YOUR SOLIN GENERATED RECIPE
Chickpea and Tomato Masala
Sautéed chickpeas simmered in a vibrant tomato-ginger sauce, served with a cooling dollop of Greek yogurt for a creamy and aromatic finish.
INGREDIENTS
1.5 cup Chickpeas
1 cup Non-fat Greek yogurt
1 tsp Avocado oil
0.5 cup Yellow onion
0.5 cup Tomato puree
1 tsp Ginger paste
1 tsp Garlic
1 tsp Garam masala
0.5 tsp Ground cumin
0.5 tsp Ground turmeric
0.25 tsp Sea salt
0.25 tsp Black pepper
1 tbsp Fresh cilantro
PREPARATION
Rinse and drain the canned chickpeas thoroughly.
Heat the avocado oil in a large non-stick skillet over medium heat.
Add the diced yellow onion and sauté for 4-5 minutes until translucent and slightly golden.

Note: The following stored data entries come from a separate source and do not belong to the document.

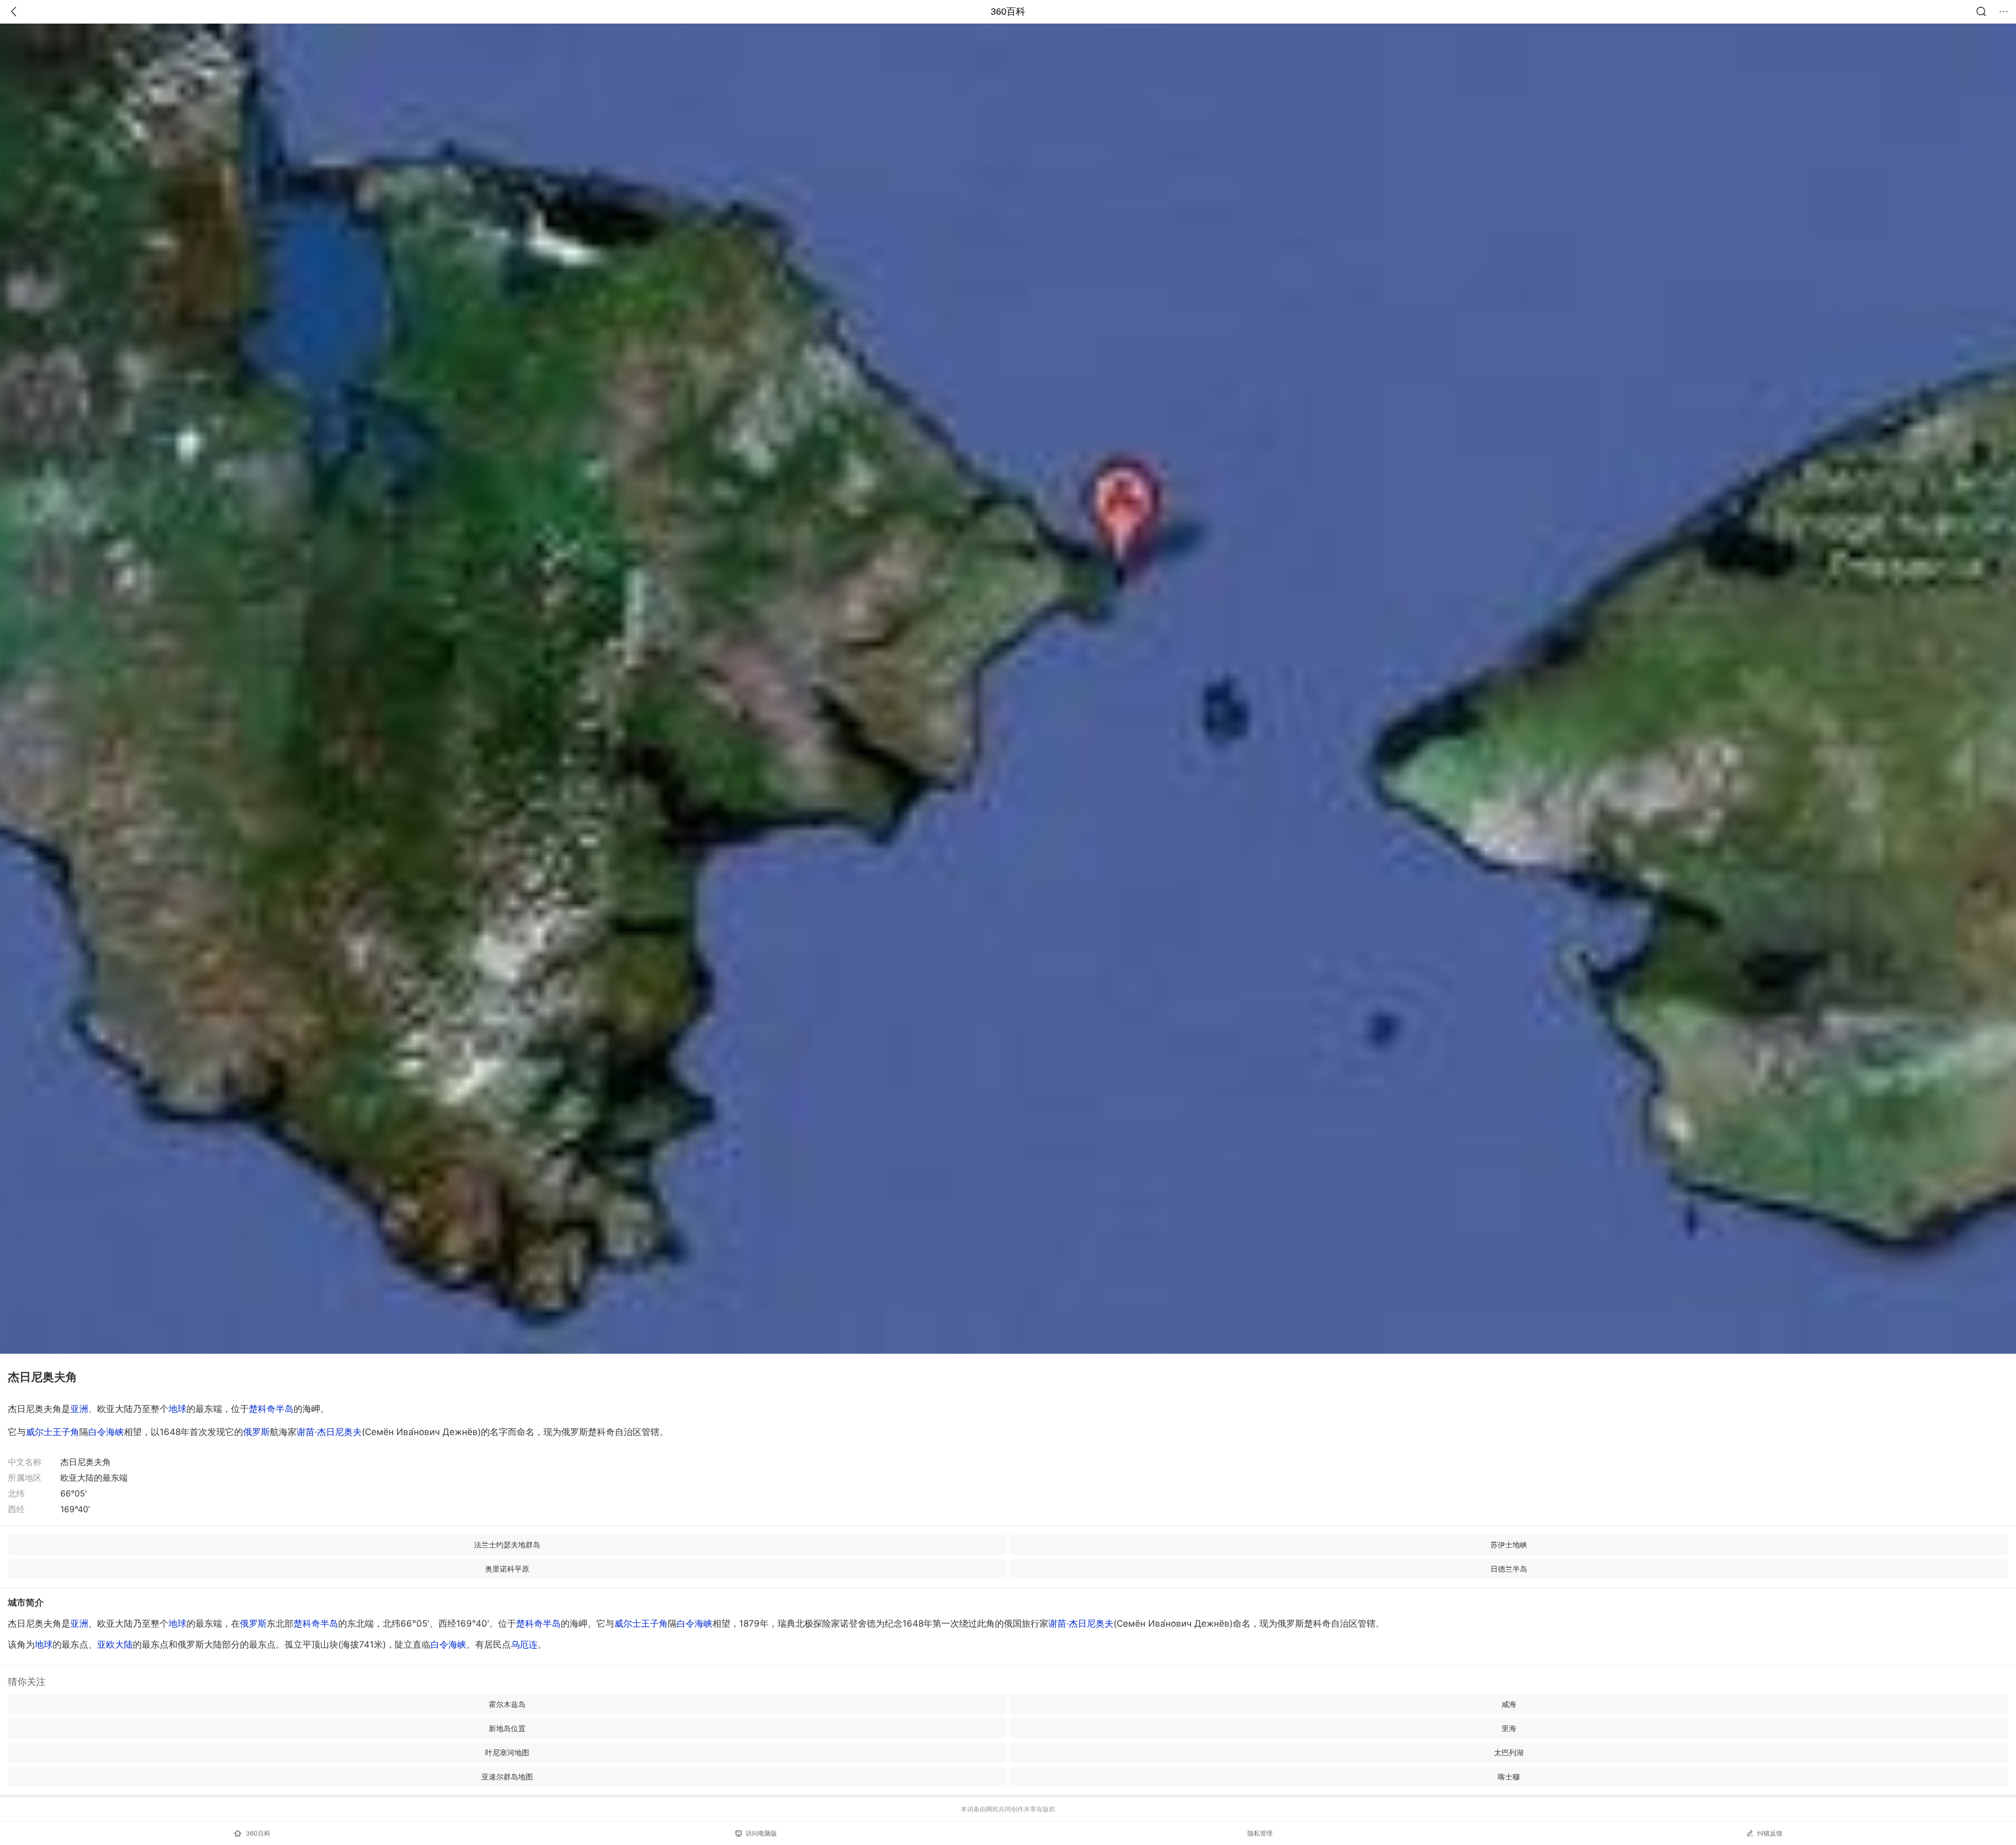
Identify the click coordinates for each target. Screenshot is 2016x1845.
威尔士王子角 (52, 1432)
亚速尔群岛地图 (507, 1776)
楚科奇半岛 (271, 1409)
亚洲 (79, 1409)
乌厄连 (524, 1644)
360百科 (1008, 11)
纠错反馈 (1769, 1833)
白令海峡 (106, 1432)
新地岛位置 (507, 1728)
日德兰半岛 (1508, 1568)
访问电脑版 (761, 1833)
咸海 (1509, 1704)
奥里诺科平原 (507, 1568)
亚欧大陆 (115, 1644)
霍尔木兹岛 (507, 1704)
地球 (177, 1409)
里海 (1509, 1728)
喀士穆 (1509, 1776)
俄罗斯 (256, 1432)
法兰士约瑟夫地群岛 (507, 1544)
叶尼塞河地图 (507, 1752)
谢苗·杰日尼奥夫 (329, 1432)
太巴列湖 (1509, 1752)
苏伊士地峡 (1508, 1544)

Stir in the minced garlic and ginger paste, cooking for 60 seconds until highly fragrant.
Add the garam masala, ground cumin, and ground turmeric to the skillet, stirring constantly for 30 seconds to toast the spices.
Pour in the tomato puree and the rinsed chickpeas, stirring well to ensure every chickpea is coated in the spice mixture.
Reduce the heat to low and simmer for 10-12 minutes, allowing the sauce to thicken and the flavors to penetrate the chickpeas.
Season with sea salt and black pepper.
Transfer the masala to a serving bowl and top with the cold Greek yogurt and freshly chopped cilantro.